One-way Analysis of Variance (ANOVA) tests were employed to statistically assess significant differences in sensory attributes among treatments, which included color, aroma, aftertaste, liking, and purchase intent. Post hoc comparisons were performed using Tukey’s Honest Significant Difference (HSD) test to identify pairwise differences among sample means. Data normality and homogeneity of variances were verified using the Shapiro-Wilk test prior to conducting the ANOVA. Statistical significance was determined using p-values, which were reported alongside mean values and standard deviations to ensure comprehensive representation of the findings.

To verify the correlation between individual variables and purchase intent, a multilinear regression analysis was performed shown in Eq. (1) below. This analysis investigated the combined and individual effects of independent variables such as color, aroma, aftertaste, liking, consumption frequency, and age on purchase intent based on the equation stated below. The coefficient of determination (\({R}^{2}\)) was calculated to evaluate how well the model explains the variability in the dependent variable.

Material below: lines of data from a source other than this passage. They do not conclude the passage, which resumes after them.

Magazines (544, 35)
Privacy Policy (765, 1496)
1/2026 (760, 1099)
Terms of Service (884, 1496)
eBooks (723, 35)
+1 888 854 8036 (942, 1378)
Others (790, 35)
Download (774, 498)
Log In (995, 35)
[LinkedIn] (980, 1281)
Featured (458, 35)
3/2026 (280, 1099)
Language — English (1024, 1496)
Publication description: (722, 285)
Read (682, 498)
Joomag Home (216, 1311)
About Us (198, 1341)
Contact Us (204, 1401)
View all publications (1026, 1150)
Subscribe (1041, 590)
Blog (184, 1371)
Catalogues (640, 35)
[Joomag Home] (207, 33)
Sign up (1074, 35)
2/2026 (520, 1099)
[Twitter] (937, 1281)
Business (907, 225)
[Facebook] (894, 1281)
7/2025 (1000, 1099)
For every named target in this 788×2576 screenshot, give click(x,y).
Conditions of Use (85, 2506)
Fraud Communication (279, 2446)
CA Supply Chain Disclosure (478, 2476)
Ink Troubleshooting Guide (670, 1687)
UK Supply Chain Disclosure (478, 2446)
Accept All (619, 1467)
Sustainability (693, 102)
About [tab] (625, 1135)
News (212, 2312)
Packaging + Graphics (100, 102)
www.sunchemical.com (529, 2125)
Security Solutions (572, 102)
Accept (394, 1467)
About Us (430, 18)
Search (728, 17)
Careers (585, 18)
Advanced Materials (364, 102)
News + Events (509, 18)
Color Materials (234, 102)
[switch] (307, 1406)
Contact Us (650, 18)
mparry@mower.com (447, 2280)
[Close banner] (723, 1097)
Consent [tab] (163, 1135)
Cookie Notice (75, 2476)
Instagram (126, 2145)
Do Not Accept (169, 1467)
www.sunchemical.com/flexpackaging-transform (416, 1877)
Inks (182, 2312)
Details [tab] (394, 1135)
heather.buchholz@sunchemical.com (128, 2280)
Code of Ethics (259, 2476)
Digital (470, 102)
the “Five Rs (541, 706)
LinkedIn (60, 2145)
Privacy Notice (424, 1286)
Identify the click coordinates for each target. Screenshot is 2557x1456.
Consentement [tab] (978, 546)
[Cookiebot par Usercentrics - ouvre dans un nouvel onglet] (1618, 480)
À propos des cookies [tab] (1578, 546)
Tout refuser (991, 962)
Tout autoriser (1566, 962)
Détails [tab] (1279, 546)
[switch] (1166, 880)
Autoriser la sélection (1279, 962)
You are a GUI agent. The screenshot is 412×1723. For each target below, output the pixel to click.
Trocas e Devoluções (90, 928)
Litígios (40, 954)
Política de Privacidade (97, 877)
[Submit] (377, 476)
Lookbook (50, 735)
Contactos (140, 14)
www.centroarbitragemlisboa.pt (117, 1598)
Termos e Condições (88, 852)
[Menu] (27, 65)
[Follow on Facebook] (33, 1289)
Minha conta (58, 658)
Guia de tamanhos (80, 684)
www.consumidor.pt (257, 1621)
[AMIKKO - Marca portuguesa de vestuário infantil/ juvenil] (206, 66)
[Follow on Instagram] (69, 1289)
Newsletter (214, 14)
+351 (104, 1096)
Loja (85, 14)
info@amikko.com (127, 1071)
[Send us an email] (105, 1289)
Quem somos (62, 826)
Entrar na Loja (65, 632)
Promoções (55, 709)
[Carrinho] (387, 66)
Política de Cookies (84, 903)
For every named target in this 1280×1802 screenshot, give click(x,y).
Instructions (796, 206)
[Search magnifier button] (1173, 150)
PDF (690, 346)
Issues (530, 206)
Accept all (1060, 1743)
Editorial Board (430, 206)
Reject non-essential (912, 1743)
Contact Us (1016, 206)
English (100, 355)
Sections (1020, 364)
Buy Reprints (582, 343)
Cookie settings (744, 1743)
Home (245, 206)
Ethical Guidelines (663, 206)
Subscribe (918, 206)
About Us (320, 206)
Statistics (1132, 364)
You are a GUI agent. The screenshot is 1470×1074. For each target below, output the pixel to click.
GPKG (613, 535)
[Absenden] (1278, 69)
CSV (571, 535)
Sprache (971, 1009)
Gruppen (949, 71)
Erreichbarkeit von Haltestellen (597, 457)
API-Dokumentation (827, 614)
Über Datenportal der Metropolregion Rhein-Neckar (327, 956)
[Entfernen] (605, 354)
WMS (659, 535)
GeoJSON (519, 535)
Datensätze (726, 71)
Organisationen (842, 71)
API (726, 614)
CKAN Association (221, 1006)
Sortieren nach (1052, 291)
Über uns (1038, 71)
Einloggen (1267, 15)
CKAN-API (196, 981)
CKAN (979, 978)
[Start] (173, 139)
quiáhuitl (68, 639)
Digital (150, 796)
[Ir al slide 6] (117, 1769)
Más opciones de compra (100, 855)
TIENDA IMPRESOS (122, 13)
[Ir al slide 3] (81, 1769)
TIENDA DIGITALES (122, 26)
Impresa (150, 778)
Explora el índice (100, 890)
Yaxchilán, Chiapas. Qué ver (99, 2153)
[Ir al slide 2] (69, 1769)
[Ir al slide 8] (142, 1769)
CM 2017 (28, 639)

$$Y={\beta }_{0}+{\beta }_{1}{x}_{1}+{\beta }_{2}{x}_{2}+\ldots +{\beta }_{n}{x}_{n}+{\beta }_{n+1}{x}_{1}{x}_{2}+\ldots \frac{{\beta }_{{n}^{2}-n}}{2}+1{x}_{n-1}{x}_{n}+\varepsilon$$
(1)

Here \(Y\) is the dependent variable (purchase intent), \({\beta }_{0}\) is the dependent variable intercept, \({\beta }_{1\,\ldots \,}\frac{{\beta }_{{n}^{2}-n}}{2}+1\) are coefficients for each sensory attributes, \({x}_{1}\ldots {x}_{n}\) are sensory attributes (color, aroma, aftertaste, liking), \(\varepsilon\) is the differences between the observed value and predicted value. The number of sensory attributes is represented by \(n\).

All statistical analyses were conducted using GraphPad Prism 10.4.1. Besides the denoted P value in overall consumer sensory evaluation, P < 0.05 was the criterion for statistical significance in all other tests.